Hankinson, who appeared before the committee to discuss visa fraud among the nation’s immigrant population, said, “The more corrupt and poor a country is, the more visa fraud,” noting that Somalia ranks as one of the most corrupt and poor nations in the world.
“Somalia is as poor and corrupt as a country can get. In 2025, the [United Nations] ranked Somalia 192nd out of 193 countries on its human development index. Transparency International’s Corruption Perceptions Index ranked Somalia 179th out of 180,” Hankinson said:
At the U.S. embassy in Nairobi, Kenya, I supervised consular operations for Somalia since we had no consular presence there. And here are some examples of the routine fraud that we saw — fraudulent claims to marriages and family relationships, fraudulent or unauthorized letters of support from the Somali government, fraudulent employment letters … and so on. [Emphasis added]
This hearing is about visa fraud, not welfare fraud, but they are connected. Like crime, corruption rates seem to follow immigrant populations to their host country at least in the first generation. Refugees in the U.S. can be eligible with no waiting period, with federal benefits including Medicaid, cash and medical assistance, social services, Social Security, Supplemental Security Income, Supplemental Nutritional Assistance Program, temporary assistance for needy families, and student aid. [Emphasis added]

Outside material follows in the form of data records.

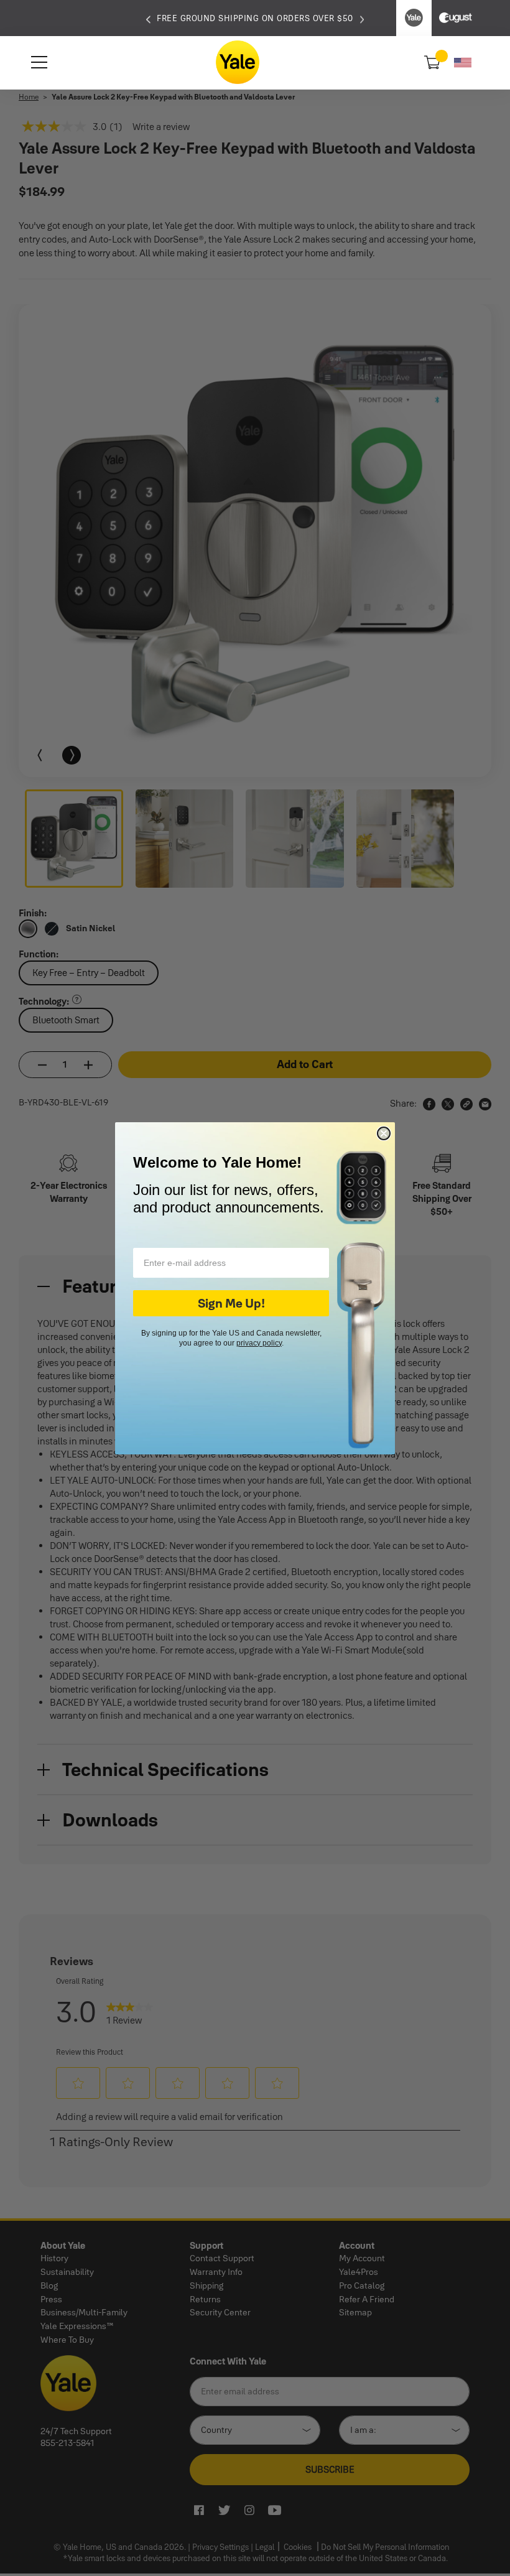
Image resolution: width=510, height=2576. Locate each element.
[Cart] (430, 62)
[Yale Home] (238, 62)
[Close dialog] (384, 1133)
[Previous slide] (148, 18)
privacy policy (259, 1343)
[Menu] (39, 62)
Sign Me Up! (231, 1303)
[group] (255, 18)
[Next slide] (362, 18)
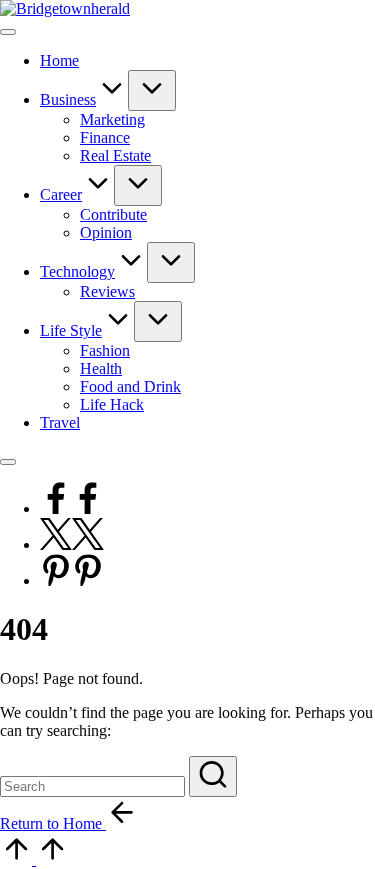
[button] (213, 776)
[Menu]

In 2018, retired Immigration and Customs Enforcement (ICE) official Charles Thaddeus Fillinger published a 30-page brief, calling a decade of Somali migration to the U.S., “the greatest refugee fraud crisis in modern times” and “possibly the biggest blunder in immigration history.”
In Minnesota alone, the Somali population has ballooned. In 1990, there were zero Minnesota residents with Somali ancestry. Today, nearly 80,000 Minnesota residents have Somali ancestry, and more than 8-in-10 Somali households are on one or more forms of welfare.